[Stored data entries]
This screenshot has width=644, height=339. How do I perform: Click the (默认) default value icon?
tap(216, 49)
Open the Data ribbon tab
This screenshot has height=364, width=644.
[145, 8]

* **What is expected**
Give back the entries exactly, so that each line matches the original.

* **Completed exercise**
This screenshot has width=644, height=339. How do I perform: Click the (默认) default value icon?
tap(216, 49)
Open the Data ribbon tab
This screenshot has height=364, width=644.
[145, 8]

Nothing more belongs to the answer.